6/06/2005

Deconstructing Buffalo - Part I



***Update***
June 8, 2005
Two additional reclamation and re-use models have surfaced via Cyburbia!
This first one has a pretty cool environmentally sensitive twist. Check it out!


Hillsbourough, California
Bridgeport, Connecticut
Michele Johnson doesn't spend much time talking about getting things done, she does things! She has spent years and hundreds of hours tracking down the quasi-legal "flipping" of properties on Ebay. This resulted in her commitment and participation in the "Mayor's Task-Force on Flipping." Here's that news conference last month.
Now she has agreed to lead a group of activists, community groups and with the cooperation of some of Buffalo's most enlightened elected officals and possibly city employees to establish Buffalo's first building materials reclamation and re-use project.

This is the alternative to expensive demolitions and sending Buffalo's architectural heritage to a landfill in Pennsylvannia. More about the this story as it quickly develops and the call for volunteers to begin the deconstruction process.
Meanwhile, a quick posting to Cyburbia...the most innovative message board for innovative urban planning related stuff...yielded two models of successful "reclamation and re-use" projects located around the country.
  • The Harmony Project - Charleston, SC - These items are as good as new, except they are used. These and so much more can be found at the Harmony Warehouse. They carry everything from toilets, full cans of paint, buckets full of doorknobs, and electrical switch boxes to desks, sofas and out-of-tune pianos. The most sought after items in the Warehouse are windows, doors, lumber, washing machines, shingles, siding and flooring.

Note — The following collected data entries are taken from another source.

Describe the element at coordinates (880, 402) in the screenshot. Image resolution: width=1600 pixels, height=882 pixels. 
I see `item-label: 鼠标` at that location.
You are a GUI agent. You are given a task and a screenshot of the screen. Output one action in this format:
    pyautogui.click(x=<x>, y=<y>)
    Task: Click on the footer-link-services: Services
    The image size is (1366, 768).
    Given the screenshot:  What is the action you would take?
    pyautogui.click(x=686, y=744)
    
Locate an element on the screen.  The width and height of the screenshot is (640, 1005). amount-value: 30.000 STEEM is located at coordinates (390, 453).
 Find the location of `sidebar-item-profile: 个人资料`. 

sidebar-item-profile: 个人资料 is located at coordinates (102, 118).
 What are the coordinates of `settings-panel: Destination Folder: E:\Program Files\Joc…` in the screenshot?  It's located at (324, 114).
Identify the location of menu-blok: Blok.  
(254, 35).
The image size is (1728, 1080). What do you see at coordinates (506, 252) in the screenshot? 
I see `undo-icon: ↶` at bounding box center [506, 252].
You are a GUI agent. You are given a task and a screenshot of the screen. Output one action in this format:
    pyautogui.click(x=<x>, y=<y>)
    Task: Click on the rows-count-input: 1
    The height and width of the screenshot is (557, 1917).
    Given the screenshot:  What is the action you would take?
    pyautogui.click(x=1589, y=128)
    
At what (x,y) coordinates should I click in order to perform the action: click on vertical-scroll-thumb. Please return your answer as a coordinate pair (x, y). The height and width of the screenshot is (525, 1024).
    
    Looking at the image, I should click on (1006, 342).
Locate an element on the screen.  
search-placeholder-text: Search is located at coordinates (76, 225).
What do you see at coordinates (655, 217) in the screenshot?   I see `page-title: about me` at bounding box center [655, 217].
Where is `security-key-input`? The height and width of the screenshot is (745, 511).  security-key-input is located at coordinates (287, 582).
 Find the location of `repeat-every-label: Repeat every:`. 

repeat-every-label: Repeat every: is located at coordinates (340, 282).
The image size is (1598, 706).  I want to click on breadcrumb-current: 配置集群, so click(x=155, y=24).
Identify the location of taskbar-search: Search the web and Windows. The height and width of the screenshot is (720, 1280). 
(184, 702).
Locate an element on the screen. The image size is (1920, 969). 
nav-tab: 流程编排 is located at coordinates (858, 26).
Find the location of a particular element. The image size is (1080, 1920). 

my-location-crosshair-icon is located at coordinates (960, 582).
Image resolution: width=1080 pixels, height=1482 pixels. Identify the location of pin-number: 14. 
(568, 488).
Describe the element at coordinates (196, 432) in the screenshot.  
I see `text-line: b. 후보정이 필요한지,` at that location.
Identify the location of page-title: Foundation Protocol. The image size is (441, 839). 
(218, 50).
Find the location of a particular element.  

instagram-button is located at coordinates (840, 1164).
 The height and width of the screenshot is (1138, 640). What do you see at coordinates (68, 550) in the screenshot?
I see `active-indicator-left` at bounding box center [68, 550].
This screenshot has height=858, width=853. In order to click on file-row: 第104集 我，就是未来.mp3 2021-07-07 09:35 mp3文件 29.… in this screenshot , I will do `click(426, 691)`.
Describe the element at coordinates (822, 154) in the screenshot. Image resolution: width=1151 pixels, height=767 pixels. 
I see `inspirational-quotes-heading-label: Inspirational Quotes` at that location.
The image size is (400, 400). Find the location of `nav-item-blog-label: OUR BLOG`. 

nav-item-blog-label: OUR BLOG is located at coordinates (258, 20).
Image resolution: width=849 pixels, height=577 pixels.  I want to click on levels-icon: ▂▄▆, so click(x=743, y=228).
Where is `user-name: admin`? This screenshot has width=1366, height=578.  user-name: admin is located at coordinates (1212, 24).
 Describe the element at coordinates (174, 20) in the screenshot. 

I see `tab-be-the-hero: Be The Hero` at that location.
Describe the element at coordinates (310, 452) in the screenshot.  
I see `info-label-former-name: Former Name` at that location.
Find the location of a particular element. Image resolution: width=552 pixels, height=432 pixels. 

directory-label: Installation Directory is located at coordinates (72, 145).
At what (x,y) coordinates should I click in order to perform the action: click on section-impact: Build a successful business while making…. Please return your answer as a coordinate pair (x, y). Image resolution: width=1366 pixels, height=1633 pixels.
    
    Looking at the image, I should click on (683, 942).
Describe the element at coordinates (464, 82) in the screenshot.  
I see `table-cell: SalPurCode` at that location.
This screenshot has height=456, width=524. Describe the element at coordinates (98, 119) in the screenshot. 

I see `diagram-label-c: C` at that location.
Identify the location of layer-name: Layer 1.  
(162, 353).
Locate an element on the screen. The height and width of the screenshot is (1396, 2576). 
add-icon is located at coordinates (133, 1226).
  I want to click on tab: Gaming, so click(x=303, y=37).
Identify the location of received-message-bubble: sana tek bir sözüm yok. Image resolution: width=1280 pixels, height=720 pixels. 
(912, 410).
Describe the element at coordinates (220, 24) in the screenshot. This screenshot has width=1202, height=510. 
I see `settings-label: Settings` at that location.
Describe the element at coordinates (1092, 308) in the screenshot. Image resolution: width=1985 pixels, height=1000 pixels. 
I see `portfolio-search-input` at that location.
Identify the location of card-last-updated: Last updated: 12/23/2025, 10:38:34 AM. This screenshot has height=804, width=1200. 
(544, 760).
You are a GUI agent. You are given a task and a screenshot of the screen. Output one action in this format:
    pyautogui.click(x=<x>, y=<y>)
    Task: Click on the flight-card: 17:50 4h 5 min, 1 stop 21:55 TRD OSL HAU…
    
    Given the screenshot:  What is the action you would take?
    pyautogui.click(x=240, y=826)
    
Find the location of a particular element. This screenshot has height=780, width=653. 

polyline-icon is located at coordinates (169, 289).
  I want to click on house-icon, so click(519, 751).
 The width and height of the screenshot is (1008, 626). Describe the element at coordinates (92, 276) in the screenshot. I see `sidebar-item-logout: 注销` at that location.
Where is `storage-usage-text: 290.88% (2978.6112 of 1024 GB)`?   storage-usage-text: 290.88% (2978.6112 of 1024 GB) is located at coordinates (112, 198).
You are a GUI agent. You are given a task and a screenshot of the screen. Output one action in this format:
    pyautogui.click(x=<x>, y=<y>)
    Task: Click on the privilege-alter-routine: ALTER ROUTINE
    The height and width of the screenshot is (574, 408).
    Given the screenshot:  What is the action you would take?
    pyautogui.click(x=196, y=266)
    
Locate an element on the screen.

  • The Loading Dock - Baltimore, MD - The Loading Dock, Inc. is the nation's first successful, self-sustaining, nonprofit clearinghouse of reusable and surplus building materials. TLD helps improve living conditions for families, neighborhoods and communities while positively impacting the environment. Mission: We increase the supply and use of affordable building materials for housing and communtiy improvement by redirecting landfill-bound, reusable materials into productive use. Since 1984, TLD has saved low-income housing and community projects over 6.7 million and has rescued over 33,000 tons of building materials from landfills.